Records from a collection:
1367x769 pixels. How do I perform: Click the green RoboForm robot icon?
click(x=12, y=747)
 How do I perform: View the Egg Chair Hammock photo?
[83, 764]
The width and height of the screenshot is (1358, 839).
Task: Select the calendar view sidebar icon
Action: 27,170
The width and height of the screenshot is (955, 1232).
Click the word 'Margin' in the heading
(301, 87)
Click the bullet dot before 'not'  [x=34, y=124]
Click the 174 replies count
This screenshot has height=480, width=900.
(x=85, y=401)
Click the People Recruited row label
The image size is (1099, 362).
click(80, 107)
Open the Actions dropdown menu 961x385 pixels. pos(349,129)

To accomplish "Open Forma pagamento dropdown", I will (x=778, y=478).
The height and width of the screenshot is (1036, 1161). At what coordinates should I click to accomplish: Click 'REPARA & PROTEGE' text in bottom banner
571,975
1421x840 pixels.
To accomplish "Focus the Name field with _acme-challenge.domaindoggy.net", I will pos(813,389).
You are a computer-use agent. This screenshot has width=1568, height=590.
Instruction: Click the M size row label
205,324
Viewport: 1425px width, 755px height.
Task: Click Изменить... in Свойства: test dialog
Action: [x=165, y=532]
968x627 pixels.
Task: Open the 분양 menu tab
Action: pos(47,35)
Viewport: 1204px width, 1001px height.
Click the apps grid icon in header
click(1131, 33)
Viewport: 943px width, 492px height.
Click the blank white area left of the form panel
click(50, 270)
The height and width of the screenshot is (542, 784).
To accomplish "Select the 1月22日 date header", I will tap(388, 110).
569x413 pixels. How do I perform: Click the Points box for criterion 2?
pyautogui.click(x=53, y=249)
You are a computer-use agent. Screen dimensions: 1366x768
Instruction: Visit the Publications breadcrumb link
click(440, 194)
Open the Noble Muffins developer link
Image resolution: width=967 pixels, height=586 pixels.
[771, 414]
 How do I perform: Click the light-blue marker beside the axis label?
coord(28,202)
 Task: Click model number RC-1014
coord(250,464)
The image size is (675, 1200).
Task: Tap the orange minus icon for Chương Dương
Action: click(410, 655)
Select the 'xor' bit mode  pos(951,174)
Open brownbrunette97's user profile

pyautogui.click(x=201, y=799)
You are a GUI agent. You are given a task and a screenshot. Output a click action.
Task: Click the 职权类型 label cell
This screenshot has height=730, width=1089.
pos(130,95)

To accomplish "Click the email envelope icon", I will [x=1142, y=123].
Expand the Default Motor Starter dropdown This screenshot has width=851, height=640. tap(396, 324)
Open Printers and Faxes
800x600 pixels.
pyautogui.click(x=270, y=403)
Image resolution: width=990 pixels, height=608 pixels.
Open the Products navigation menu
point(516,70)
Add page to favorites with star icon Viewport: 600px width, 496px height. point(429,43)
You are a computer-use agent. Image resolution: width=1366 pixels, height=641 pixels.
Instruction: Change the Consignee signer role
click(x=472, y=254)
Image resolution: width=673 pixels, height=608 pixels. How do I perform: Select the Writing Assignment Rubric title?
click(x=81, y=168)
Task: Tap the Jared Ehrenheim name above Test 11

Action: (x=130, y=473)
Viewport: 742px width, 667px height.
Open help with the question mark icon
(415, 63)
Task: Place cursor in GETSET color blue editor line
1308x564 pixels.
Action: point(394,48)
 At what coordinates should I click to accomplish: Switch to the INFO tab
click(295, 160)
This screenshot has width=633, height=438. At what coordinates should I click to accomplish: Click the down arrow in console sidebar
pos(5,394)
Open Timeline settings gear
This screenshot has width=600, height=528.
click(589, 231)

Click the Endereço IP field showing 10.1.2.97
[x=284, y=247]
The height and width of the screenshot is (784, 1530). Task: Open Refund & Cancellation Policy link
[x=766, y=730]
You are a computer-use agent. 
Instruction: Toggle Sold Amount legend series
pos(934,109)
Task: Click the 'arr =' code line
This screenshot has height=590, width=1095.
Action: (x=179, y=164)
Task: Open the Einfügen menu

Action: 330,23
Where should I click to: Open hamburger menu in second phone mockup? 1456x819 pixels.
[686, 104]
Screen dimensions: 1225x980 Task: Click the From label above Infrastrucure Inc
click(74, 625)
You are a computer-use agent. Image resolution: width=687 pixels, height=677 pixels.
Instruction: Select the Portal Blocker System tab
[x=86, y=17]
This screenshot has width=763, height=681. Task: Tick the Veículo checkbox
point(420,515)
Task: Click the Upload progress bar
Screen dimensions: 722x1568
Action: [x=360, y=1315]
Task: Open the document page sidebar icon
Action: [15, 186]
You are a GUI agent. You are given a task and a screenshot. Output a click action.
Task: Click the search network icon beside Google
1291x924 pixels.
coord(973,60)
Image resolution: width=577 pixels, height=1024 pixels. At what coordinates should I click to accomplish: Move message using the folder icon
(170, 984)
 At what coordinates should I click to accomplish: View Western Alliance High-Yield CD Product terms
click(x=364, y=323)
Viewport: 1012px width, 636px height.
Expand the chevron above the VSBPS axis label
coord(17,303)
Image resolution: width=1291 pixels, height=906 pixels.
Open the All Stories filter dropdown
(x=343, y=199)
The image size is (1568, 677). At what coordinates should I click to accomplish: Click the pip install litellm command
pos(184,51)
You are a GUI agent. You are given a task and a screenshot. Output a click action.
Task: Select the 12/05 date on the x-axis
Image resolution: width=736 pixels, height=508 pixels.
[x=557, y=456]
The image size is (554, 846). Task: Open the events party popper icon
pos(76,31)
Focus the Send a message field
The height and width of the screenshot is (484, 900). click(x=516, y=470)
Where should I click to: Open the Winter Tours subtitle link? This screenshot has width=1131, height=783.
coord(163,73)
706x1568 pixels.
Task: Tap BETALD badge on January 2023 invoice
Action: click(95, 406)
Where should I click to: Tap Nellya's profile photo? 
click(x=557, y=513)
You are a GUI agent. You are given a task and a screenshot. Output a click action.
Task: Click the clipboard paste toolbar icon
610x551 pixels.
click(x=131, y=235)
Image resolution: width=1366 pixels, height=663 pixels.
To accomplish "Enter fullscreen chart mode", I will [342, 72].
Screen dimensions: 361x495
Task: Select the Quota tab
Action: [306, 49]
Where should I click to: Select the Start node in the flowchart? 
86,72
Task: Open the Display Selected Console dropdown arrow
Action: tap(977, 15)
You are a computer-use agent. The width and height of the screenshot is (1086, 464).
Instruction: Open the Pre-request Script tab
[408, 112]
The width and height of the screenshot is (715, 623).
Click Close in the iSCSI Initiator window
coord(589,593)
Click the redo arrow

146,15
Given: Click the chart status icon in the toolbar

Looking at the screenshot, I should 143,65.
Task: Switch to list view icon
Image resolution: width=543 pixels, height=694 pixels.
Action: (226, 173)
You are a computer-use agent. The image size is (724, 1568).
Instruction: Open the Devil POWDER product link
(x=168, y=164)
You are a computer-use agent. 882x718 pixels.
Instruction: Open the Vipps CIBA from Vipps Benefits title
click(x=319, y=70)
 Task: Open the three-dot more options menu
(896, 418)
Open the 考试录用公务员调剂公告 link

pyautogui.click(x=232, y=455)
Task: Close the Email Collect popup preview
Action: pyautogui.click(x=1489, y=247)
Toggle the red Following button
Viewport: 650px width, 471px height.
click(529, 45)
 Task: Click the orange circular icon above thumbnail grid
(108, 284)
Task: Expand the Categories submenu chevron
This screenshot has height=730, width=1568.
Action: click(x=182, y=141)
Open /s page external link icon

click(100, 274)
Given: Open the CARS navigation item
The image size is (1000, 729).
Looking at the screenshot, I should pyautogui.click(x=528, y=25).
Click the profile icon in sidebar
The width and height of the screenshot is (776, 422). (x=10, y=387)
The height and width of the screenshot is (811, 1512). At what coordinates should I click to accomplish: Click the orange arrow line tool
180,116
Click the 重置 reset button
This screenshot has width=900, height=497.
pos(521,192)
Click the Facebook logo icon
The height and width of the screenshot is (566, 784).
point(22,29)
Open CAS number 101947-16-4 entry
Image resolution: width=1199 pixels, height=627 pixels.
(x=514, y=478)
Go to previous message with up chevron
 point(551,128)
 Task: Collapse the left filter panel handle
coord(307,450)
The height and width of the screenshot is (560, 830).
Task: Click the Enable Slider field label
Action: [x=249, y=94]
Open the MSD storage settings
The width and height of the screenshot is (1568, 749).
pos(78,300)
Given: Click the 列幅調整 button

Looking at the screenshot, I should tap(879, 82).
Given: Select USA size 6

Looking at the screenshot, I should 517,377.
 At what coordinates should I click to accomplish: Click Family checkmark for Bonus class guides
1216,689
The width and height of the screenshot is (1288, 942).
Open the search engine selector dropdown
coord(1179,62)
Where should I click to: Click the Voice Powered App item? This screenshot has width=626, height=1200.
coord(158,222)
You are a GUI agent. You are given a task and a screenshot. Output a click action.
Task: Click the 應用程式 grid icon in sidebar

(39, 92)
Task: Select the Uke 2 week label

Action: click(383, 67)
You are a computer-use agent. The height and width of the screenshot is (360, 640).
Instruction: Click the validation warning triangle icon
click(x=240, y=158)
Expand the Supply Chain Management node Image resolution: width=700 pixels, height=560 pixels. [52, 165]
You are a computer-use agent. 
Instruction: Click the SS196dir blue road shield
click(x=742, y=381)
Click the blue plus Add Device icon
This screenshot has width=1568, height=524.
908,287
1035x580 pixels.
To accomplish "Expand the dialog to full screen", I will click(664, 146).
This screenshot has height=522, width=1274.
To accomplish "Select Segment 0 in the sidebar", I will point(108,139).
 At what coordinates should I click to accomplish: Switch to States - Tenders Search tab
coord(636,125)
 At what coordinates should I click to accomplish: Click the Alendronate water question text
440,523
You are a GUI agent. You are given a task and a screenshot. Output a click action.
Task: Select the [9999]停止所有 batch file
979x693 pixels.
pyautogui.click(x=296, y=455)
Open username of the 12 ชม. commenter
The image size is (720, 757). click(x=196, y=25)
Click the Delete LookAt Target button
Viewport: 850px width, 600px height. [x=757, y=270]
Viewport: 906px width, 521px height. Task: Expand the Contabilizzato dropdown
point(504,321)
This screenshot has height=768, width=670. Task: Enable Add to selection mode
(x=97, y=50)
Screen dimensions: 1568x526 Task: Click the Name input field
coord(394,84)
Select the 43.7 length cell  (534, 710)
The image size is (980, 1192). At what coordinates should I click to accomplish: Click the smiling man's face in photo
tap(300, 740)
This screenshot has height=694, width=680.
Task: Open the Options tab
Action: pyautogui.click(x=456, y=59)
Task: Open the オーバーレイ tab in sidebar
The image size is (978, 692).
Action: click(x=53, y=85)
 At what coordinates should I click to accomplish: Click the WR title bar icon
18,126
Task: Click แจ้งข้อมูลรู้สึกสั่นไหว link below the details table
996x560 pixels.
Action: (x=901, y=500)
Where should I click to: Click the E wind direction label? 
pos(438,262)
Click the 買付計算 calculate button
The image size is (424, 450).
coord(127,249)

[Task goal]
Find each line in the data above with the word "date", then copy it.

[Solution to this task]
To accomplish "Select the 1月22日 date header", I will tap(388, 110).
Task: Select the 12/05 date on the x-axis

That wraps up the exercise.